Data shown -
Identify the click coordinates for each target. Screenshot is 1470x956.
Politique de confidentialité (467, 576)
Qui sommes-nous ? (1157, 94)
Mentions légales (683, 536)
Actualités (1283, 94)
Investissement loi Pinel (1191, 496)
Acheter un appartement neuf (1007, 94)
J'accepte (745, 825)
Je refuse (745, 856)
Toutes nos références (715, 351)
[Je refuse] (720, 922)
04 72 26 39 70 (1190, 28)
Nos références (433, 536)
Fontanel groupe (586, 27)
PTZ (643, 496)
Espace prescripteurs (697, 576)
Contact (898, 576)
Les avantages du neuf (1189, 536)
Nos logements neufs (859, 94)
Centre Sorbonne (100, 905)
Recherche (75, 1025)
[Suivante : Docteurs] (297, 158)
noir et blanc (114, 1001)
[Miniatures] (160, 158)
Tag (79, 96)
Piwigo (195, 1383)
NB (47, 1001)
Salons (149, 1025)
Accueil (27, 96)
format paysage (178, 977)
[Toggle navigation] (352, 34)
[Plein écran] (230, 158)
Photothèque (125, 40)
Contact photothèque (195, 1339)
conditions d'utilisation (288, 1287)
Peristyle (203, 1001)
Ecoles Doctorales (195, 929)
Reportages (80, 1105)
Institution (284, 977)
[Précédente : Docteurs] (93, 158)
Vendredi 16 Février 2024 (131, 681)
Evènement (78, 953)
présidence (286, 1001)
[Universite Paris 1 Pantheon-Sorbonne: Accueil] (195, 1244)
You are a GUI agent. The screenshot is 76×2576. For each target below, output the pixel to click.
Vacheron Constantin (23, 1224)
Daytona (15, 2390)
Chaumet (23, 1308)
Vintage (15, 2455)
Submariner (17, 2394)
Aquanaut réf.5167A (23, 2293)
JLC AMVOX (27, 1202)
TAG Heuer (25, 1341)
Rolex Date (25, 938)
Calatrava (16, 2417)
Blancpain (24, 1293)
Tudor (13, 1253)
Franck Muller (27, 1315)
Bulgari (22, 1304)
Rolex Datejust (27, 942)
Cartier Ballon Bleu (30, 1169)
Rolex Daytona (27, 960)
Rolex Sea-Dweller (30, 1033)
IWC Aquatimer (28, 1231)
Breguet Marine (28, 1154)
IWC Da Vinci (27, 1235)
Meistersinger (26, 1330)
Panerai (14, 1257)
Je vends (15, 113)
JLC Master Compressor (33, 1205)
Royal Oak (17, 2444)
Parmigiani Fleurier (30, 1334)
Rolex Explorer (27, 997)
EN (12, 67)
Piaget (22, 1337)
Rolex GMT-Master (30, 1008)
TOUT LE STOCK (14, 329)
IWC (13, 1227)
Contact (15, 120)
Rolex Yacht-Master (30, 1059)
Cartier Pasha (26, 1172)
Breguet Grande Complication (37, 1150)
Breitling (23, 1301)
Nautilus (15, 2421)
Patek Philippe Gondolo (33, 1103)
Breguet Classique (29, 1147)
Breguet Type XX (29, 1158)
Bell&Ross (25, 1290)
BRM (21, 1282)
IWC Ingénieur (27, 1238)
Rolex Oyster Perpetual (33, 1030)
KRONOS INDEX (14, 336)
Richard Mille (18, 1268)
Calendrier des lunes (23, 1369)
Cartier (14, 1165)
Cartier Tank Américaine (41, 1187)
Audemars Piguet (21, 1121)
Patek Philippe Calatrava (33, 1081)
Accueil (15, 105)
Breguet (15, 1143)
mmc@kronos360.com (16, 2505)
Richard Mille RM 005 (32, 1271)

Your assignment - Repeat all of the entries exactly.

Solution to the exercise -
Identify the click coordinates for each target. Screenshot is 1470x956.
Politique de confidentialité (467, 576)
Qui sommes-nous ? (1157, 94)
Mentions légales (683, 536)
Actualités (1283, 94)
Investissement loi Pinel (1191, 496)
Acheter un appartement neuf (1007, 94)
J'accepte (745, 825)
Je refuse (745, 856)
Toutes nos références (715, 351)
[Je refuse] (720, 922)
04 72 26 39 70 (1190, 28)
Nos références (433, 536)
Fontanel groupe (586, 27)
PTZ (643, 496)
Espace prescripteurs (697, 576)
Contact (898, 576)
Les avantages du neuf (1189, 536)
Nos logements neufs (859, 94)
Centre Sorbonne (100, 905)
Recherche (75, 1025)
[Suivante : Docteurs] (297, 158)
noir et blanc (114, 1001)
[Miniatures] (160, 158)
Tag (79, 96)
Piwigo (195, 1383)
NB (47, 1001)
Salons (149, 1025)
Accueil (27, 96)
format paysage (178, 977)
[Toggle navigation] (352, 34)
[Plein écran] (230, 158)
Photothèque (125, 40)
Contact photothèque (195, 1339)
conditions d'utilisation (288, 1287)
Peristyle (203, 1001)
Ecoles Doctorales (195, 929)
Reportages (80, 1105)
Institution (284, 977)
[Précédente : Docteurs] (93, 158)
Vendredi 16 Février 2024 (131, 681)
Evènement (78, 953)
présidence (286, 1001)
[Universite Paris 1 Pantheon-Sorbonne: Accueil] (195, 1244)
You are a GUI agent. The screenshot is 76×2576. For each target below, output the pixel to click.
Vacheron Constantin (23, 1224)
Daytona (15, 2390)
Chaumet (23, 1308)
Vintage (15, 2455)
Submariner (17, 2394)
Aquanaut réf.5167A (23, 2293)
JLC AMVOX (27, 1202)
TAG Heuer (25, 1341)
Rolex Date (25, 938)
Calatrava (16, 2417)
Blancpain (24, 1293)
Tudor (13, 1253)
Franck Muller (27, 1315)
Bulgari (22, 1304)
Rolex Datejust (27, 942)
Cartier Ballon Bleu (30, 1169)
Rolex Daytona (27, 960)
Rolex Sea-Dweller (30, 1033)
IWC Aquatimer (28, 1231)
Breguet Marine (28, 1154)
IWC Da Vinci (27, 1235)
Meistersinger (26, 1330)
Panerai (14, 1257)
Je vends (15, 113)
JLC Master Compressor (33, 1205)
Royal Oak (17, 2444)
Parmigiani Fleurier (30, 1334)
Rolex Explorer (27, 997)
EN (12, 67)
Piaget (22, 1337)
Rolex GMT-Master (30, 1008)
TOUT LE STOCK (14, 329)
IWC (13, 1227)
Contact (15, 120)
Rolex Yacht-Master (30, 1059)
Cartier Pasha (26, 1172)
Breguet Grande Complication (37, 1150)
Breitling (23, 1301)
Nautilus (15, 2421)
Patek Philippe Gondolo (33, 1103)
Breguet Classique (29, 1147)
Breguet Type XX (29, 1158)
Bell&Ross (25, 1290)
BRM (21, 1282)
IWC Ingénieur (27, 1238)
Rolex Oyster Perpetual (33, 1030)
KRONOS INDEX (14, 336)
Richard Mille (18, 1268)
Calendrier des lunes (23, 1369)
Cartier (14, 1165)
Cartier Tank Américaine (41, 1187)
Audemars Piguet (21, 1121)
Patek Philippe Calatrava (33, 1081)
Accueil (15, 105)
Breguet (15, 1143)
mmc@kronos360.com (16, 2505)
Richard Mille RM 005 (32, 1271)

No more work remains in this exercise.